Share to: share facebook share twitter share wa share telegram print page

Federated search

Federated search retrieves information from a variety of sources via a search application built on top of one or more search engines.[1] A user makes a single query request which is distributed to the search engines, databases or other query engines participating in the federation. The federated search then aggregates the results that are received from the search engines for presentation to the user. Federated search can be used to integrate disparate information resources within a single large organization ("enterprise") or for the entire web.

Federated search, unlike distributed search, requires centralized coordination of the searchable resources. This involves both coordination of the queries transmitted to the individual search engines and fusion of the search results returned by each of them.

Purpose

Federated search came about to meet the need of searching multiple disparate content sources with one query. This allows a user to search multiple databases at once in real time, arrange the results from the various databases into a useful form and then present the results to the user.

As such, it is an information aggregation or integration approach - it provides single point access to many information resources, and typically returns the data in a standard or partially homogenized form. Other approaches include constructing an Enterprise data warehouse, Data lake, or Data hub. Federated Search queries many times in many ways (each source is queried separately) where other approaches import and transform data many times, typically in overnight batch processes. Federated search provides a real-time view of all sources (to the extent they are all online and available).

In industrial search engines, such as LinkedIn, federated search is used to personalize vertical preference for ambiguous queries.[2] For instance, when a user issues a query like "machine learning" on LinkedIn, he or she could mean to search for people with machine learning skill, jobs requiring machine learning skill or content about the topic. In such cases, federated search could exploit user intent (e.g., hiring, job seeking or content consuming) to personalize the vertical order for each individual user.

Process

As described by Peter Jacso (2004[3]), federated searching consists of (1) transforming a query and broadcasting it to a group of disparate databases or other web resources, with the appropriate syntax, (2) merging the results collected from the databases, (3) presenting them in a succinct and unified format with minimal duplication, and (4) providing a means, performed either automatically or by the portal user, to sort the merged result set.

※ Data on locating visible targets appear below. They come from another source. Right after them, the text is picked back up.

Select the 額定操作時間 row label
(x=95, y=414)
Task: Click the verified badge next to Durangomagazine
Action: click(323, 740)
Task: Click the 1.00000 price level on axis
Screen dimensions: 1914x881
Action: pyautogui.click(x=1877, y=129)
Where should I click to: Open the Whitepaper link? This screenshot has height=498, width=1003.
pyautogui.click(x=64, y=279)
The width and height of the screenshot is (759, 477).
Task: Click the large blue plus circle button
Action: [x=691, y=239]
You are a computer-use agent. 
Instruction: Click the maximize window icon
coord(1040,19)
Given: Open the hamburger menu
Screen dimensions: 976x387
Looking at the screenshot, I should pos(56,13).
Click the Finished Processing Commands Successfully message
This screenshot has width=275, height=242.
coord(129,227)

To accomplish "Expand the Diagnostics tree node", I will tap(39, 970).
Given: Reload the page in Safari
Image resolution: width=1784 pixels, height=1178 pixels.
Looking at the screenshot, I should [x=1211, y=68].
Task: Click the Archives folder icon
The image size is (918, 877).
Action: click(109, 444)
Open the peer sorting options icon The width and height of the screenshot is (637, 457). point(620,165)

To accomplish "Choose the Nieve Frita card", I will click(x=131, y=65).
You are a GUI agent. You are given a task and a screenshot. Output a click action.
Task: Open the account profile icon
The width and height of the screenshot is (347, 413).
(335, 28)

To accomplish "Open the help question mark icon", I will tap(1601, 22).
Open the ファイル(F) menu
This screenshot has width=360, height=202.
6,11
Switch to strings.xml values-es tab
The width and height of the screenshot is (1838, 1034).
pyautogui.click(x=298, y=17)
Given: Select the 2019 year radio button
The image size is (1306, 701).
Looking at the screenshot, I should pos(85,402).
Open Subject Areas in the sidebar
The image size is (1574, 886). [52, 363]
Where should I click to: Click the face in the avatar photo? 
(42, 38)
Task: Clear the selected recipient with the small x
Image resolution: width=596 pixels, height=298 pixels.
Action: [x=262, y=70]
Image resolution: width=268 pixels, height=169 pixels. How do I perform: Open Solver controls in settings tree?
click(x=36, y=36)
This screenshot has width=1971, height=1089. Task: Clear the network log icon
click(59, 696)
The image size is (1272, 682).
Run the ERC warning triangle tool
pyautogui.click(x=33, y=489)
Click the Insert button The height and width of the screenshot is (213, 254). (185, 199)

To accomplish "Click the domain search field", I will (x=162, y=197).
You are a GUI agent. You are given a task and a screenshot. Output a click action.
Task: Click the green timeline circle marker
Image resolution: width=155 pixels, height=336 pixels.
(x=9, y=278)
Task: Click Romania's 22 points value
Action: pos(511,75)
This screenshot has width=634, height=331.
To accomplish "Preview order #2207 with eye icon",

Federated search portals, either commercial or open access, generally search public access bibliographic databases, public access Web-based library catalogues (OPACs), Web-based search engines like Google and/or open-access, government-operated or corporate data collections. These individual information sources send back to the portal's interface a list of results from the search query. The user can review this hit list. Some portals will merely screen scrape the actual database results and not directly allow a user to enter the information source's application. More sophisticated ones will de-dupe the results list by merging and removing duplicates. There are additional features available in many portals, but the basic idea is the same: to improve the accuracy and relevance of individual searches as well as reduce the amount of time required to search for resources.

This process allows federated search some key advantages when compared with existing crawler-based search engines. Federated search need not place any requirements or burdens on owners of the individual information sources, other than handling increased traffic. Federated searches are inherently as current as the individual information sources, as they are searched in real time.

Implementation

federated search engine
Federating across three search engines

One application of federated searching is the metasearch engine. However, the metasearch approach does not overcome the shortcomings of the component search engines, such as incomplete indexes. Documents that are not indexed by search engines create what is known as the deep Web, or invisible Web. Google Scholar is one example of many projects trying to address this, by indexing electronic documents that search engines ignore. And the metasearch approach, like the underlying search engine technology, only works with information sources stored in electronic form.

One of the main challenges of metasearch, is ensuring that the search query is compatible with the component search engines that are being federated and combined. When the search vocabulary or data model of the search system is different from the data model of one or more of the foreign target systems, the query must be translated into each of the foreign target systems. This can be done using simple data-element translation or may require semantic translation. For example, if one search engine allows for quoting of exact strings or n-grams and another does not, the query must be translated to be compatible with each search engine. To translate a quoted exact string query, it can be broken down into a set of overlapping N-grams that are most likely to give the desired search results in each search engine.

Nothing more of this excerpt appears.